**ACTION ITEM:** For this exercise, restate every line below word for word and drop the images.

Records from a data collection
=== Begin Enclosure ===
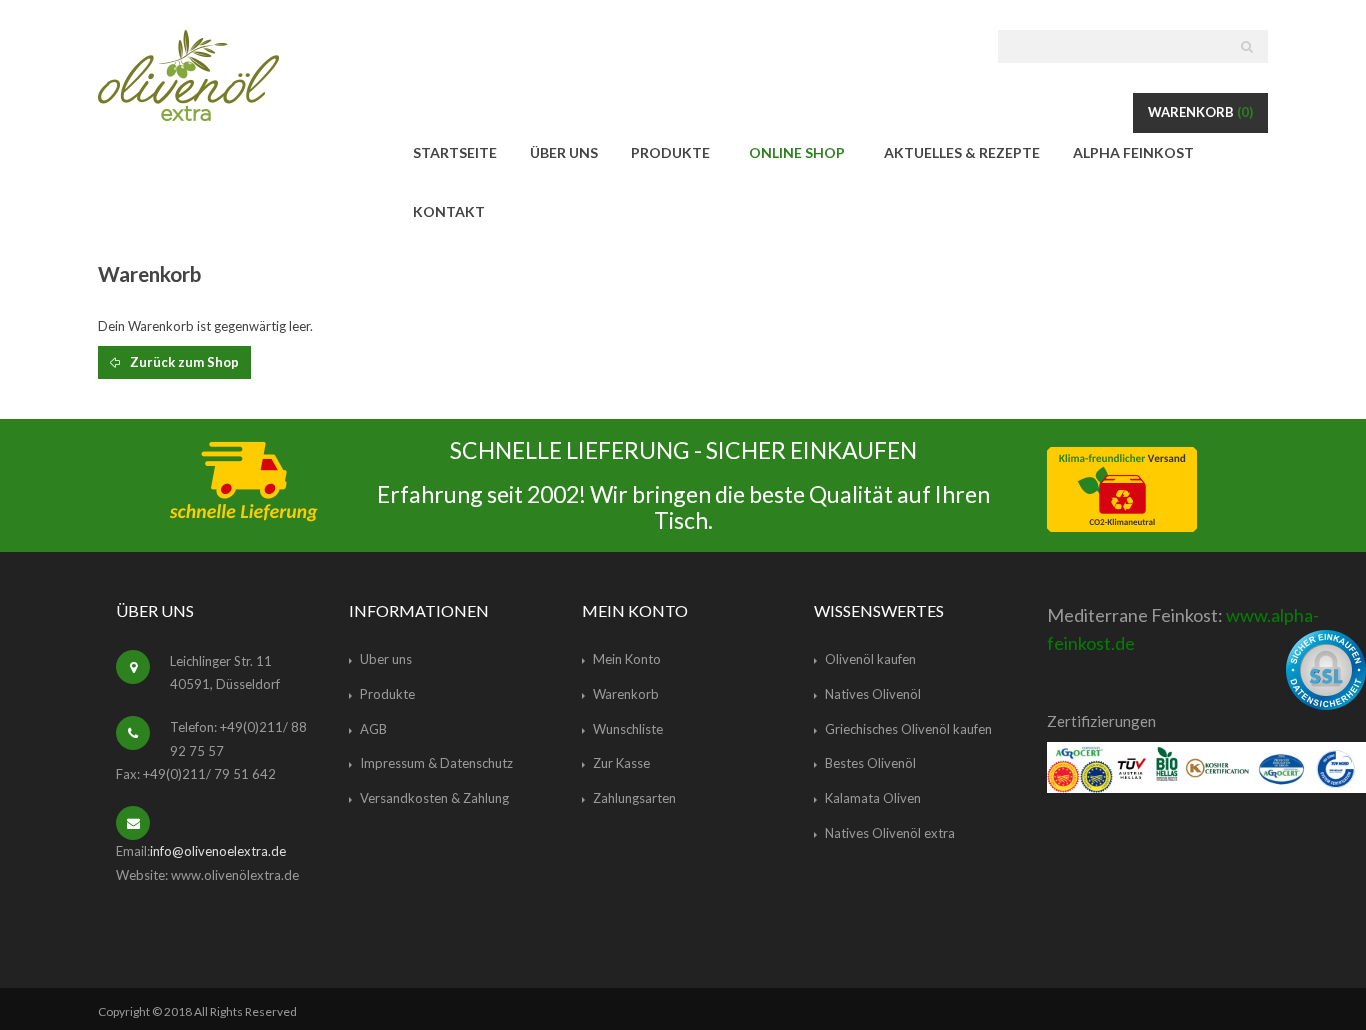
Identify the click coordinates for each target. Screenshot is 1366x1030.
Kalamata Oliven (873, 798)
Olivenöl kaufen (870, 659)
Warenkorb (1200, 112)
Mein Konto (627, 659)
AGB (373, 729)
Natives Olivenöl (873, 694)
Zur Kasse (621, 763)
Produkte (387, 694)
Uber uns (386, 659)
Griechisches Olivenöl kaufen (908, 729)
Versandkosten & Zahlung (434, 798)
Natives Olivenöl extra (890, 833)
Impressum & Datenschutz (436, 763)
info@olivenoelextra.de (218, 851)
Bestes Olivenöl (870, 763)
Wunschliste (628, 729)
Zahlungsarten (634, 798)
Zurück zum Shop (183, 362)
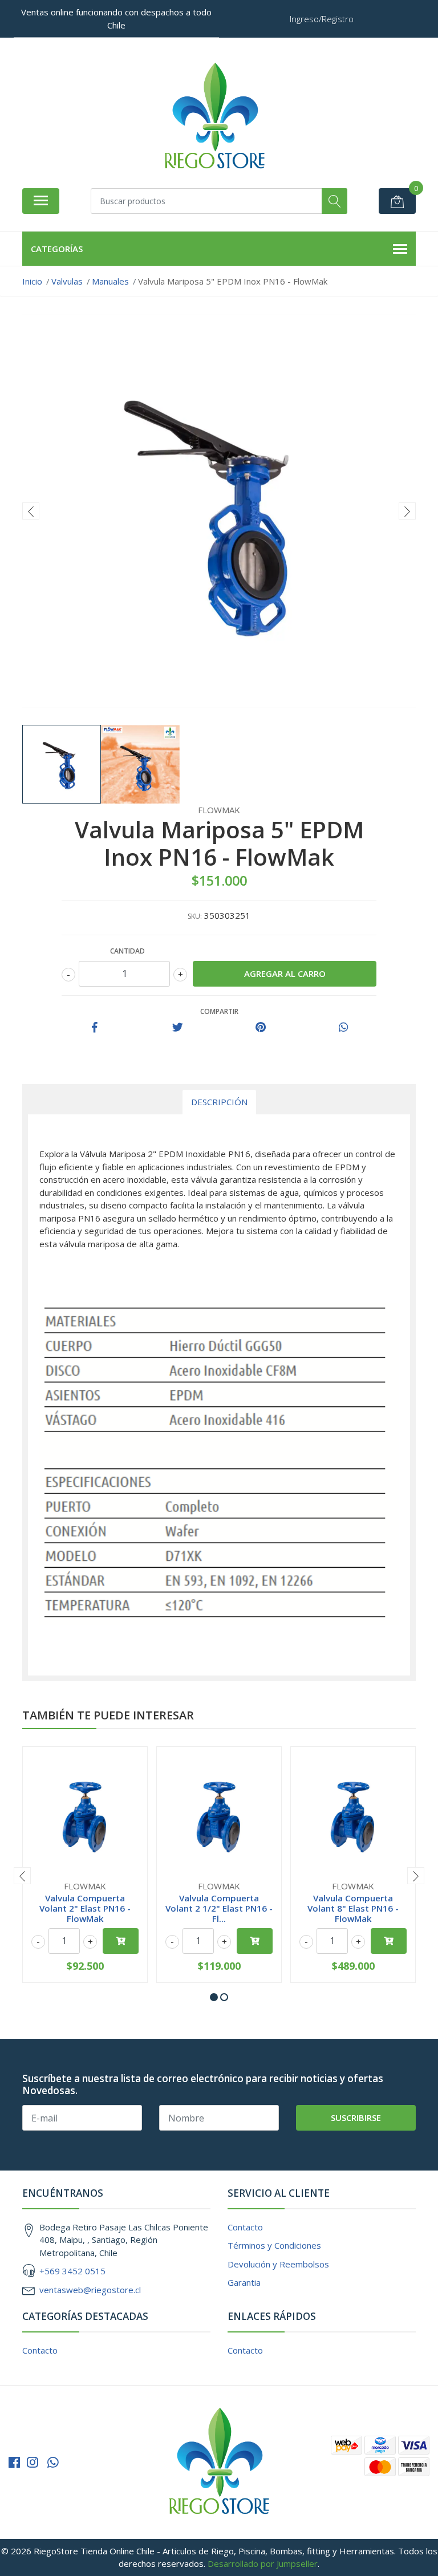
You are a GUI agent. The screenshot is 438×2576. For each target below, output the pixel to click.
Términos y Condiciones (274, 2245)
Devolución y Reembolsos (278, 2264)
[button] (214, 1997)
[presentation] (30, 511)
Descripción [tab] (219, 1102)
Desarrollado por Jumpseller (263, 2563)
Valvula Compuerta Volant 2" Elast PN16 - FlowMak (85, 1908)
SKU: (195, 916)
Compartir (219, 1011)
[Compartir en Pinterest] (261, 1027)
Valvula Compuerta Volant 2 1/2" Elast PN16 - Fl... (219, 1908)
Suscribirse (356, 2117)
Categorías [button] (57, 248)
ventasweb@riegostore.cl (90, 2289)
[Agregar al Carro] (121, 1941)
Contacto (245, 2227)
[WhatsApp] (53, 2462)
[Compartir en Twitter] (177, 1027)
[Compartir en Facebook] (95, 1027)
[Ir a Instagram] (32, 2462)
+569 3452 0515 (72, 2271)
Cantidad (127, 951)
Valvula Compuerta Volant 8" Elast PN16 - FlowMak (353, 1908)
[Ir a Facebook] (14, 2462)
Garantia (244, 2282)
=== End Enclosure ===
**WRITTEN RESPONSE:**
Identify the click coordinates for each target. Screenshot is 1366x1030.
Kalamata Oliven (873, 798)
Olivenöl kaufen (870, 659)
Warenkorb (1200, 112)
Mein Konto (627, 659)
AGB (373, 729)
Natives Olivenöl (873, 694)
Zur Kasse (621, 763)
Produkte (387, 694)
Uber uns (386, 659)
Griechisches Olivenöl kaufen (908, 729)
Versandkosten & Zahlung (434, 798)
Natives Olivenöl extra (890, 833)
Impressum & Datenschutz (436, 763)
info@olivenoelextra.de (218, 851)
Bestes Olivenöl (870, 763)
Wunschliste (628, 729)
Zahlungsarten (634, 798)
Zurück zum Shop (183, 362)
You are a GUI agent. The screenshot is 438×2576. For each target below, output the pixel to click.
Términos y Condiciones (274, 2245)
Devolución y Reembolsos (278, 2264)
[button] (214, 1997)
[presentation] (30, 511)
Descripción [tab] (219, 1102)
Desarrollado por Jumpseller (263, 2563)
Valvula Compuerta Volant 2" Elast PN16 - FlowMak (85, 1908)
SKU: (195, 916)
Compartir (219, 1011)
[Compartir en Pinterest] (261, 1027)
Valvula Compuerta Volant 2 1/2" Elast PN16 - Fl... (219, 1908)
Suscribirse (356, 2117)
Categorías [button] (57, 248)
ventasweb@riegostore.cl (90, 2289)
[Agregar al Carro] (121, 1941)
Contacto (245, 2227)
[WhatsApp] (53, 2462)
[Compartir en Twitter] (177, 1027)
[Compartir en Facebook] (95, 1027)
[Ir a Instagram] (32, 2462)
+569 3452 0515 (72, 2271)
Cantidad (127, 951)
Valvula Compuerta Volant 8" Elast PN16 - FlowMak (353, 1908)
[Ir a Facebook] (14, 2462)
Garantia (244, 2282)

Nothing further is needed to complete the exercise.